Wayne Mouths off About Retrofitting and Refurbishment

There are a number of good things coming out of this housing led downturn. One of the most interesting for me is the fact that in most cases land values have fallen to an extent so as to make wholesale demolition and a complete rebuild uneconomic. I have been banging on for years about how the housebuilding and RSL industries on the whole are working on a level way below what we need if we are going to create liveable places that never require wasteful regeneration funding again. The CABE National Housing Audit painted a depressing picture of the quality of our new build and it beggars belief that when we have so many great examples of liveable new build developments on the near continent, and a rich history ourselves of creating great places that stand the test of time, that today Britain continues to built slums of the future.


The well meaning Code for Sustainable Homes is in many cases leading to a tick box mentality, boxes that are easier to tick by building new  little “identikit boxes”. But whilst mankind has progressed by being able to talk about and measure its carbon footprint, there is much more to sustainability than CHP, solar panels, and great insulation.

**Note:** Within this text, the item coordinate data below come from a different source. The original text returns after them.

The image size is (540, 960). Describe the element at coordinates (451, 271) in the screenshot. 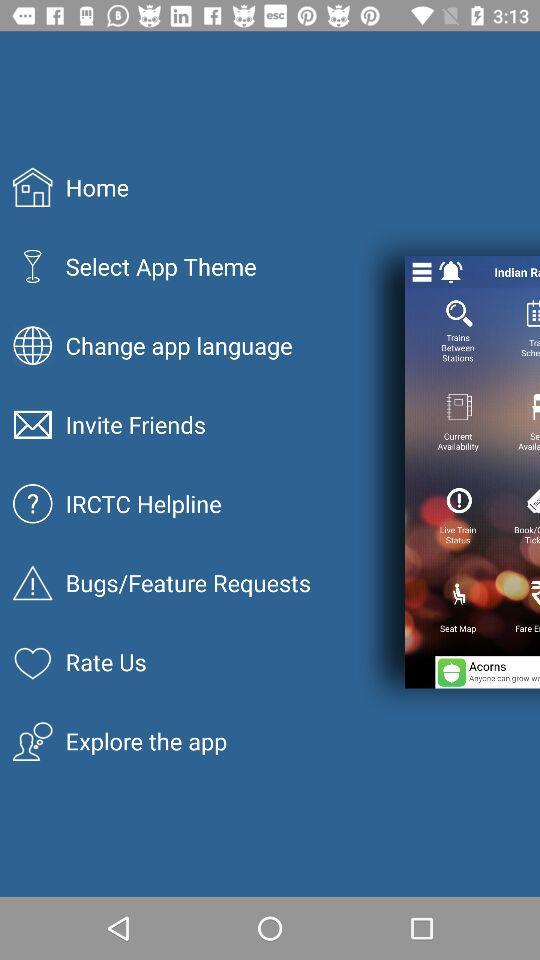

I see `item next to the indian railways` at that location.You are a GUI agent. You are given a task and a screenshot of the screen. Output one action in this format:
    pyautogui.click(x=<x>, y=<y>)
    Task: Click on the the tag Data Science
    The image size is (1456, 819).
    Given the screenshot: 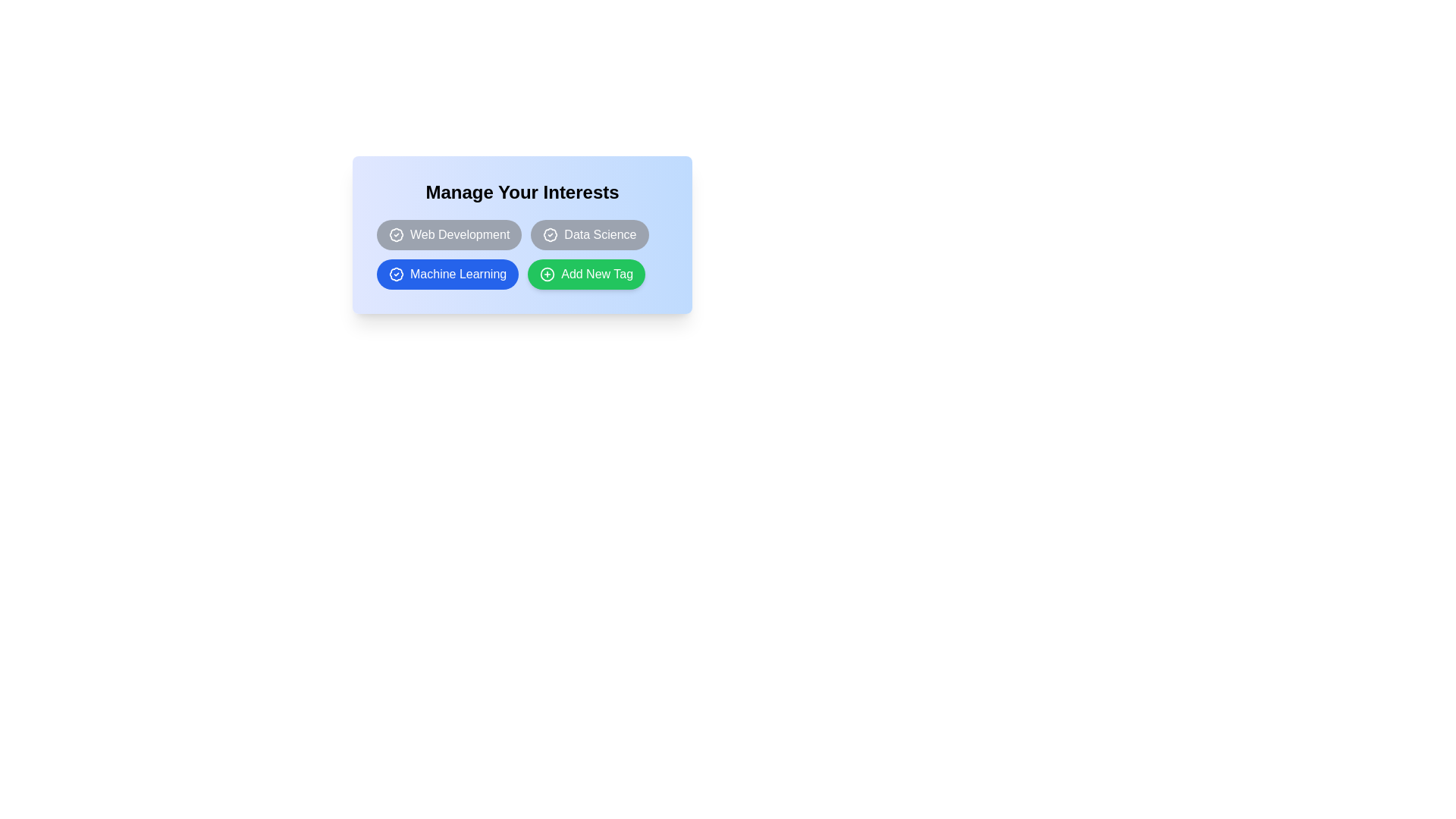 What is the action you would take?
    pyautogui.click(x=588, y=234)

Designers are naturally at the forefront of sustainable thinking and our mantra is to “Take the F out of Refuse”. But coming from a thrifty family where bits of soap bars were melted to make new bar, where newspapers were always used to protect the strawberry plants from frost and every jar and plastic was reused it didn’t take becoming a designer to learn the sense of reusing things.

The same principle of “re-use” should be the first port of call for the housing industry looking to create better homes. From a carbon footprint angle, it’s got to make sense to measure the wastefulness of knocking down and rebuilding. From a liveability point of view the space standards that pre 70’s homes often afforded its residents are a real plus.

It may not be “sexy” for many architects to re-model and “re imagine” tired old housing estates but the British design industry is revered worldwide as being at the forefront of sustainable thinking, one in 5 people taking a degree in the UK are on a creative industries degree and our creative industries are the second biggest driver of the UK economy.

At HemingwayDesign the three most stimulating projects for our design team revolve around being creative with developments that until recently would have been flattened. What is more the residents on the whole are equally enthusiastic about taking the F out of Refuse.

There can be no excuse for not being sustainably creative with retrofitting and refurbishment our existing housing stock.